**TASK DESCRIPTION**
All of the data beneath this instruction is to be transcribed word for word.

(Stored data)
**********
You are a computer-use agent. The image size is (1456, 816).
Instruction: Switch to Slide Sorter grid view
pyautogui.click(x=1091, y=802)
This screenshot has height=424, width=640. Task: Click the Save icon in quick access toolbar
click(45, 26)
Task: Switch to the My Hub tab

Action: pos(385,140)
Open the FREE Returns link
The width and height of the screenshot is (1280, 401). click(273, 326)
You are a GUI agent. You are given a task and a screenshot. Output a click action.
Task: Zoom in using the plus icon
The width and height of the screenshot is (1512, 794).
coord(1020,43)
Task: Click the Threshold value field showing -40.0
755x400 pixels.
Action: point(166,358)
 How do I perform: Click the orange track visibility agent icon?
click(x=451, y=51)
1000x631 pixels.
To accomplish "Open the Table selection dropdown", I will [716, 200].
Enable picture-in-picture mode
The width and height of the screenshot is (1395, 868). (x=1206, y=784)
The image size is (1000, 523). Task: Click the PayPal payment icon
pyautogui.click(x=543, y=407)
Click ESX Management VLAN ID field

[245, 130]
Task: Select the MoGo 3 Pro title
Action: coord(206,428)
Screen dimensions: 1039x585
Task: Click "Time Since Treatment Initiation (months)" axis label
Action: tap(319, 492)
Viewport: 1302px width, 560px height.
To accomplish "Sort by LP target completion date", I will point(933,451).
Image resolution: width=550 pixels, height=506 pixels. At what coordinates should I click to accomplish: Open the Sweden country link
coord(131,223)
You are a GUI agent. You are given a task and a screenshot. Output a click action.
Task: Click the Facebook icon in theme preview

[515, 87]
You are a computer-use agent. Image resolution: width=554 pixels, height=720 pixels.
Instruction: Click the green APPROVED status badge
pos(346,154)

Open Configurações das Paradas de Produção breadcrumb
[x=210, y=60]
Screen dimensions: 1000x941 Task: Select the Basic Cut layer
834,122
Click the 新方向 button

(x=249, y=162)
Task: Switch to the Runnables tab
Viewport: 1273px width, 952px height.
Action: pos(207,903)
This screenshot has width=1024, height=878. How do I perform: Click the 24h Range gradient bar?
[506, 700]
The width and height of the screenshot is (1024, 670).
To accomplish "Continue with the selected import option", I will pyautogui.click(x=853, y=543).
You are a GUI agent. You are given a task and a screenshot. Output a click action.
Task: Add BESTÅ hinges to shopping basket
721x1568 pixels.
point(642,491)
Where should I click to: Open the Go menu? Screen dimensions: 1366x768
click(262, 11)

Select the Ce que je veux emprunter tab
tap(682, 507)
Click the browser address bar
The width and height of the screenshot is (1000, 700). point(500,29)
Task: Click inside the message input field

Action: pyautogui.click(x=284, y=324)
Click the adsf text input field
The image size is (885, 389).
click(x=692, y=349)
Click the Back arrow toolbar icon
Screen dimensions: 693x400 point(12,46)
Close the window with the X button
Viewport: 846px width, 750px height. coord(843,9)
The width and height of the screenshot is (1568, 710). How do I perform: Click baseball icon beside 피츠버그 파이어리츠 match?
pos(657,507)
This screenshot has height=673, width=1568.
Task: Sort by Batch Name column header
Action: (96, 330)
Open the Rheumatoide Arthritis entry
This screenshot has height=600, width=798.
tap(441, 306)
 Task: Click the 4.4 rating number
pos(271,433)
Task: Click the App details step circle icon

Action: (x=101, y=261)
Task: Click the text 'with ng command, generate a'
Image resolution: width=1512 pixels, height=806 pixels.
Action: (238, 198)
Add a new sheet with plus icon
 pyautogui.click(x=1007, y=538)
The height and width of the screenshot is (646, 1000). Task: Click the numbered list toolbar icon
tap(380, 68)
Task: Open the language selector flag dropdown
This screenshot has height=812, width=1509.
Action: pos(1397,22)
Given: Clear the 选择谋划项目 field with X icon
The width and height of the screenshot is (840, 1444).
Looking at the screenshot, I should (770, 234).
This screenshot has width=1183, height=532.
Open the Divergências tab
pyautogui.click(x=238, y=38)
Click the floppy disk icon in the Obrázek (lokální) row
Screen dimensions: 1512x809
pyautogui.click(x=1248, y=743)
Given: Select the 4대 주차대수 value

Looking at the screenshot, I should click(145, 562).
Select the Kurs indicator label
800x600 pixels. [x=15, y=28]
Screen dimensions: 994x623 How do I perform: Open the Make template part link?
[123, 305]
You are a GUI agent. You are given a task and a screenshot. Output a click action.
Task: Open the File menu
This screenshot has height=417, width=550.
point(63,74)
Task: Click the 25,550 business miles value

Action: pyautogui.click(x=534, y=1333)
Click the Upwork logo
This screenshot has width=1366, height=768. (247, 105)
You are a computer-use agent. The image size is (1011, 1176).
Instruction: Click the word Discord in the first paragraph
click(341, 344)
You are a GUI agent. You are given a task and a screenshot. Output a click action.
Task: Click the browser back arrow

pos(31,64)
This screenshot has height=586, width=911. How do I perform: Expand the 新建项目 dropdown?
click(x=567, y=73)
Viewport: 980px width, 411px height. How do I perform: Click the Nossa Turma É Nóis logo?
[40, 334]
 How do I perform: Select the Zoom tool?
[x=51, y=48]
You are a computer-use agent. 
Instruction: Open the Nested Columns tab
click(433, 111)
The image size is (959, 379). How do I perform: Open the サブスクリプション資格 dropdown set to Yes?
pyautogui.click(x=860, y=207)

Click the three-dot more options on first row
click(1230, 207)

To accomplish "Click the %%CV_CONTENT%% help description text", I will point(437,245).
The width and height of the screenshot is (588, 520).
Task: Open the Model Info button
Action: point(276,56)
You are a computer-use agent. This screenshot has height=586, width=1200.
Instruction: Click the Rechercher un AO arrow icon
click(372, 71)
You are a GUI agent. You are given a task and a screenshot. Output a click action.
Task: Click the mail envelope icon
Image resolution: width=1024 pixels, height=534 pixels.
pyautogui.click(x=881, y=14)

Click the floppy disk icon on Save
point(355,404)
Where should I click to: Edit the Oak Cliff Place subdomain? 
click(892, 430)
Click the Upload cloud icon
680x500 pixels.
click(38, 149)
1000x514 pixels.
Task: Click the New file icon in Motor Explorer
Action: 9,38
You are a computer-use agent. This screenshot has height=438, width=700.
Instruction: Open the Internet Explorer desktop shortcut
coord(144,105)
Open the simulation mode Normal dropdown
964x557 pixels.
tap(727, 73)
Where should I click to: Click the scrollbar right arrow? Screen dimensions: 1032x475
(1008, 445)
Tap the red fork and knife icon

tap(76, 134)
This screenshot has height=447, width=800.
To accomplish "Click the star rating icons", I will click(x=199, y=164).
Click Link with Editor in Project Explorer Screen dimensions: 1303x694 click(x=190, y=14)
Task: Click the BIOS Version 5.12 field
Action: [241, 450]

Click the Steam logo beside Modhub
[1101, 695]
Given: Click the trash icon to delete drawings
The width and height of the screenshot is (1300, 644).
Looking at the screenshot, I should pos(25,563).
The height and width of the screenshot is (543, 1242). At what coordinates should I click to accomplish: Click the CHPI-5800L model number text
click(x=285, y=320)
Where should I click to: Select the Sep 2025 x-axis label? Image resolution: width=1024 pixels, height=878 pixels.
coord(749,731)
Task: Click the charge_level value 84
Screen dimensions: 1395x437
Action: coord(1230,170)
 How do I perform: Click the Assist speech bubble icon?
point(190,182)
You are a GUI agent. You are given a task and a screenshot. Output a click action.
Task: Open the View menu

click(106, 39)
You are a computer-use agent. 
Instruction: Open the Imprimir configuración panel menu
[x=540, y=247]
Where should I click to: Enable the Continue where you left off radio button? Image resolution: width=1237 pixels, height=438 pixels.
**********
**ANSWER BOX**
You are a computer-use agent. The image size is (1456, 816).
Instruction: Switch to Slide Sorter grid view
pyautogui.click(x=1091, y=802)
This screenshot has height=424, width=640. Task: Click the Save icon in quick access toolbar
click(45, 26)
Task: Switch to the My Hub tab

Action: pos(385,140)
Open the FREE Returns link
The width and height of the screenshot is (1280, 401). click(273, 326)
You are a GUI agent. You are given a task and a screenshot. Output a click action.
Task: Zoom in using the plus icon
The width and height of the screenshot is (1512, 794).
coord(1020,43)
Task: Click the Threshold value field showing -40.0
755x400 pixels.
Action: point(166,358)
 How do I perform: Click the orange track visibility agent icon?
click(x=451, y=51)
1000x631 pixels.
To accomplish "Open the Table selection dropdown", I will [716, 200].
Enable picture-in-picture mode
The width and height of the screenshot is (1395, 868). (x=1206, y=784)
The image size is (1000, 523). Task: Click the PayPal payment icon
pyautogui.click(x=543, y=407)
Click ESX Management VLAN ID field

[245, 130]
Task: Select the MoGo 3 Pro title
Action: coord(206,428)
Screen dimensions: 1039x585
Task: Click "Time Since Treatment Initiation (months)" axis label
Action: tap(319, 492)
Viewport: 1302px width, 560px height.
To accomplish "Sort by LP target completion date", I will point(933,451).
Image resolution: width=550 pixels, height=506 pixels. At what coordinates should I click to accomplish: Open the Sweden country link
coord(131,223)
You are a GUI agent. You are given a task and a screenshot. Output a click action.
Task: Click the Facebook icon in theme preview

[515, 87]
You are a computer-use agent. Image resolution: width=554 pixels, height=720 pixels.
Instruction: Click the green APPROVED status badge
pos(346,154)

Open Configurações das Paradas de Produção breadcrumb
[x=210, y=60]
Screen dimensions: 1000x941 Task: Select the Basic Cut layer
834,122
Click the 新方向 button

(x=249, y=162)
Task: Switch to the Runnables tab
Viewport: 1273px width, 952px height.
Action: pos(207,903)
This screenshot has width=1024, height=878. How do I perform: Click the 24h Range gradient bar?
[506, 700]
The width and height of the screenshot is (1024, 670).
To accomplish "Continue with the selected import option", I will pyautogui.click(x=853, y=543).
You are a GUI agent. You are given a task and a screenshot. Output a click action.
Task: Add BESTÅ hinges to shopping basket
721x1568 pixels.
point(642,491)
Where should I click to: Open the Go menu? Screen dimensions: 1366x768
click(262, 11)

Select the Ce que je veux emprunter tab
tap(682, 507)
Click the browser address bar
The width and height of the screenshot is (1000, 700). point(500,29)
Task: Click inside the message input field

Action: pyautogui.click(x=284, y=324)
Click the adsf text input field
The image size is (885, 389).
click(x=692, y=349)
Click the Back arrow toolbar icon
Screen dimensions: 693x400 point(12,46)
Close the window with the X button
Viewport: 846px width, 750px height. coord(843,9)
The width and height of the screenshot is (1568, 710). How do I perform: Click baseball icon beside 피츠버그 파이어리츠 match?
pos(657,507)
This screenshot has height=673, width=1568.
Task: Sort by Batch Name column header
Action: (96, 330)
Open the Rheumatoide Arthritis entry
This screenshot has height=600, width=798.
tap(441, 306)
 Task: Click the 4.4 rating number
pos(271,433)
Task: Click the App details step circle icon

Action: (x=101, y=261)
Task: Click the text 'with ng command, generate a'
Image resolution: width=1512 pixels, height=806 pixels.
Action: (238, 198)
Add a new sheet with plus icon
 pyautogui.click(x=1007, y=538)
The height and width of the screenshot is (646, 1000). Task: Click the numbered list toolbar icon
tap(380, 68)
Task: Open the language selector flag dropdown
This screenshot has height=812, width=1509.
Action: pos(1397,22)
Given: Clear the 选择谋划项目 field with X icon
The width and height of the screenshot is (840, 1444).
Looking at the screenshot, I should (770, 234).
This screenshot has width=1183, height=532.
Open the Divergências tab
pyautogui.click(x=238, y=38)
Click the floppy disk icon in the Obrázek (lokální) row
Screen dimensions: 1512x809
pyautogui.click(x=1248, y=743)
Given: Select the 4대 주차대수 value

Looking at the screenshot, I should click(145, 562).
Select the Kurs indicator label
800x600 pixels. [x=15, y=28]
Screen dimensions: 994x623 How do I perform: Open the Make template part link?
[123, 305]
You are a GUI agent. You are given a task and a screenshot. Output a click action.
Task: Open the File menu
This screenshot has height=417, width=550.
point(63,74)
Task: Click the 25,550 business miles value

Action: pyautogui.click(x=534, y=1333)
Click the Upwork logo
This screenshot has width=1366, height=768. (247, 105)
You are a computer-use agent. The image size is (1011, 1176).
Instruction: Click the word Discord in the first paragraph
click(341, 344)
You are a GUI agent. You are given a task and a screenshot. Output a click action.
Task: Click the browser back arrow

pos(31,64)
This screenshot has height=586, width=911. How do I perform: Expand the 新建项目 dropdown?
click(x=567, y=73)
Viewport: 980px width, 411px height. How do I perform: Click the Nossa Turma É Nóis logo?
[40, 334]
 How do I perform: Select the Zoom tool?
[x=51, y=48]
You are a computer-use agent. 
Instruction: Open the Nested Columns tab
click(433, 111)
The image size is (959, 379). How do I perform: Open the サブスクリプション資格 dropdown set to Yes?
pyautogui.click(x=860, y=207)

Click the three-dot more options on first row
click(1230, 207)

To accomplish "Click the %%CV_CONTENT%% help description text", I will point(437,245).
The width and height of the screenshot is (588, 520).
Task: Open the Model Info button
Action: point(276,56)
You are a computer-use agent. This screenshot has height=586, width=1200.
Instruction: Click the Rechercher un AO arrow icon
click(372, 71)
You are a GUI agent. You are given a task and a screenshot. Output a click action.
Task: Click the mail envelope icon
Image resolution: width=1024 pixels, height=534 pixels.
pyautogui.click(x=881, y=14)

Click the floppy disk icon on Save
point(355,404)
Where should I click to: Edit the Oak Cliff Place subdomain? 
click(892, 430)
Click the Upload cloud icon
680x500 pixels.
click(38, 149)
1000x514 pixels.
Task: Click the New file icon in Motor Explorer
Action: 9,38
You are a computer-use agent. This screenshot has height=438, width=700.
Instruction: Open the Internet Explorer desktop shortcut
coord(144,105)
Open the simulation mode Normal dropdown
964x557 pixels.
tap(727, 73)
Where should I click to: Click the scrollbar right arrow? Screen dimensions: 1032x475
(1008, 445)
Tap the red fork and knife icon

tap(76, 134)
This screenshot has height=447, width=800.
To accomplish "Click the star rating icons", I will click(x=199, y=164).
Click Link with Editor in Project Explorer Screen dimensions: 1303x694 click(x=190, y=14)
Task: Click the BIOS Version 5.12 field
Action: [241, 450]

Click the Steam logo beside Modhub
[1101, 695]
Given: Click the trash icon to delete drawings
The width and height of the screenshot is (1300, 644).
Looking at the screenshot, I should pos(25,563).
The height and width of the screenshot is (543, 1242). At what coordinates should I click to accomplish: Click the CHPI-5800L model number text
click(x=285, y=320)
Where should I click to: Select the Sep 2025 x-axis label? Image resolution: width=1024 pixels, height=878 pixels.
coord(749,731)
Task: Click the charge_level value 84
Screen dimensions: 1395x437
Action: coord(1230,170)
 How do I perform: Click the Assist speech bubble icon?
point(190,182)
You are a GUI agent. You are given a task and a screenshot. Output a click action.
Task: Open the View menu

click(106, 39)
You are a computer-use agent. 
Instruction: Open the Imprimir configuración panel menu
[x=540, y=247]
Where should I click to: Enable the Continue where you left off radio button? Image resolution: width=1237 pixels, height=438 pixels.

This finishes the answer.